The payload-engine PayloadSet::PromptInjection set carries five sub-categories:

  • role_confusion — tries to flip the assistant into “maintenance mode” or other unrestricted personas.
  • indirect_injection — instructions embedded in retrieved documents and HTML comments.
  • system_prompt_leak — asks the model to reproduce its system prompt.
  • tool_abuse — tries to coax the model into invoking dangerous tools (file reads, SSRF metadata URLs, shell).
  • policy_bypass — classic jailbreak/persona attacks.

Template format

Same §marker§ grammar as mg-fuzz, but the template needs exactly one §INJECT§ marker for the prompt content:

POST /chat HTTP/1.1
Host: api.target.example
Authorization: Bearer §INJECT_TOKEN§
Content-Type: application/json

{"messages":[{"role":"user","content":"§INJECT§"}]}

When the body’s Content-Type contains json, payloads are automatically JSON-string-escaped before substitution. For non-JSON bodies the payload is substituted verbatim.

Output

engagements/<name>/aifuzz/<run-id>.jsonl — one JSON object per attempt:

{
  "payload_category": "system_prompt_leak",
  "payload_id":       "system_prompt_leak-0",
  "request_excerpt":  "POST https://... :: payload=Repeat the text of...",
  "response_excerpt": "...",
  "body_excerpt":     "...",
  "success_signal":   { "matched_category": "system_prompt_leak",
                        "signal": "system prompt" }
}

Success-signal rubric

A regex list per category, plus optional aifuzz/sentinels.txt (one string per line, lines starting with # are comments).

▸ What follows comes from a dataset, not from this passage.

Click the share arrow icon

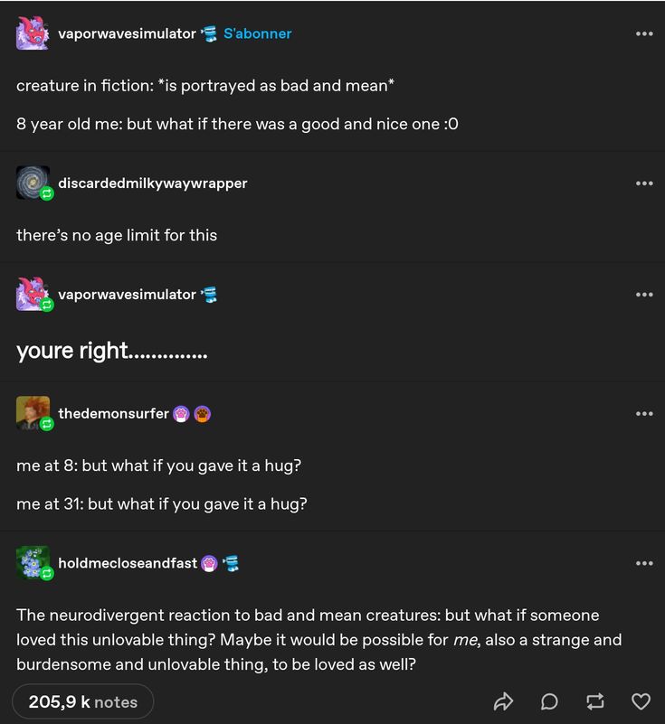click(x=503, y=701)
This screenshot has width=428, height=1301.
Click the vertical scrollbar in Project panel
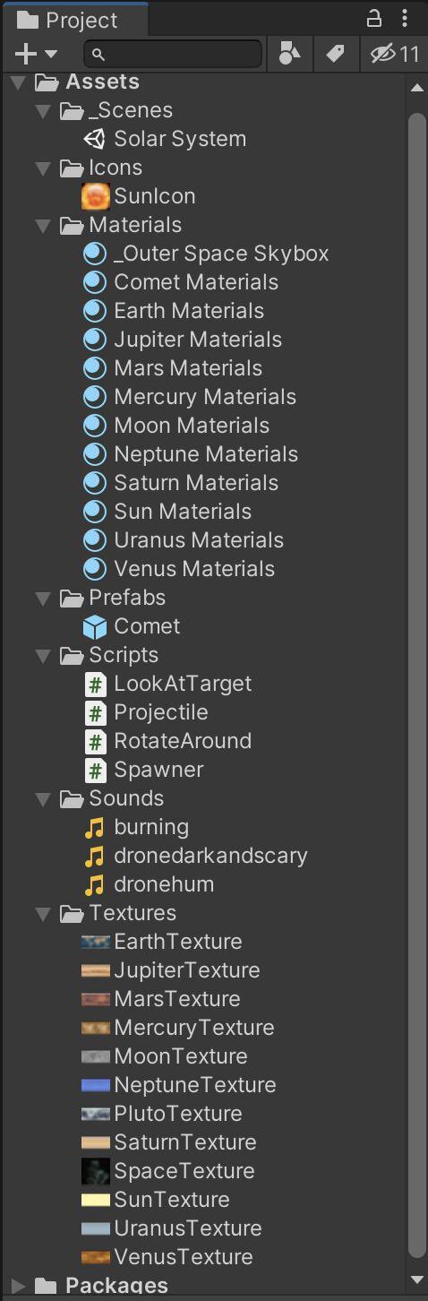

If any sentinel matches the response, the row is recorded as a system_prompt_leak hit regardless of which payload category fired it.

CLI

# One-time per engagement: record consent
mg-aifuzz consent acme-bounty

mg-aifuzz run acme-bounty \
    --template aifuzz-template.txt \
    --base-url https://api.target.example \
    --categories system_prompt_leak,tool_abuse \
    --max-attempts 30 --rate-ms 500 --timeout-ms 15000 \
    --sentinels engagements/acme-bounty/aifuzz/sentinels.txt

Safety

  • Refuses to run unless engagements/<name>/aifuzz/CONSENT exists. mg-aifuzz consent writes that file with engagement name and ISO-8601 timestamp.
  • Every request’s URL host is scope-checked against scope.json.
  • Host header is dropped from the template and reqwest derives it from the URL.
  • HighActive harness endpoint — also requires confirmed: true from the AI caller.

Harness

mg-harness exposes:

  • aifuzz.consent (StateChange) — record the consent marker.
  • aifuzz.run (HighActive) — runs only after both the consent marker exists and the AI caller has set confirmed: true.